For the last 6-7 years I’ve had a color printout of the 1930s-era redlining map of Columbus on the bulletin board in my church office. Like all good maps, it serves as a useful guide for understanding where we are and how we got here. In this case, it illuminates what areas of our city have historically received the most favorable terms for investment (green areas) and which have been denied (red areas), with race as a key determining factor. (Blue and yellow areas were in between, considered “Still desirable” and “Declining,” respectively.)
Being a property owner has been an education in this regard. When you’re entrusted with a loan to purchase an asset that will increase in value, like a house, you build wealth. Over time, you can use that accumulated wealth as collateral for other investments. This gets passed down generationally, and so on. Housing is entangled with schools, environmental health, crime and safety, walkability and access to transportation, etc. Loans play a big role in all this. It’s how the system works, or doesn’t.
It’s hard to see in the above image, but our church building at 35 Oakland Park Ave was in a “Most desirable” green zone, area A3. The neighborhood continues to be affluent.
Two weeks ago I went on a pilgrimage downtown to the Main Library to walk through the display Undesign the Redline.
The display is a kind of map in itself, composed of five large panels (Panel Three shown above).

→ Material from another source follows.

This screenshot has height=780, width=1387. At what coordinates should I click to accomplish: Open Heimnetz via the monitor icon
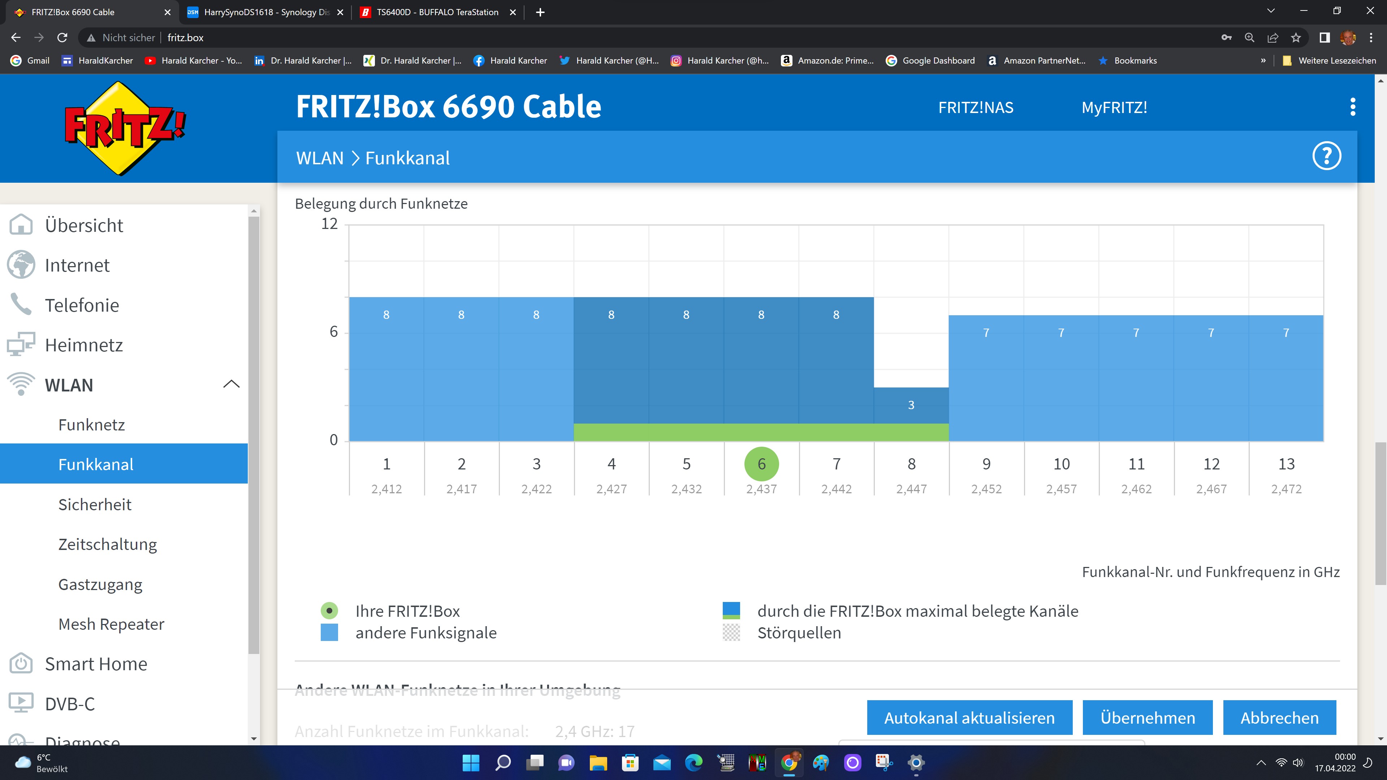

This panel outlines a history of housing practices and policies in the US. A parallel timeline tracks movements of empowerment and stories of resistance. A concluding list of lessons learned includes: “Almost all the policies cited here as detrimental were proposed as solutions to other problems: Redlining, Urban Renewal, Planned Shrinkage, War on Drugs, Broken Windows).”
Panel Five includes a proposal that the opposite of Redlining is “Ecosystem Building.”
What makes interaction with this material a pilgrimage and not just information gathering, I wonder. A pilgrimage is an interior journey made outwardly, or something like that. A pilgrimage also provides a new set of eyes with which to view and act within the familiar.
I’m grateful to the researchers and storytellers and institutions engaged in truth telling around this history of redlining. That map on my office wall reminds me that every home and neighborhood has a story, if we’re willing to see it. I’m treasuring the homework assignment of ecosystem building from this pilgrimage and include my internal ecosystem as part of that call.
Undesign the Redline will be displayed at the Main Library until March 15, after which it will move to Capital University for several months.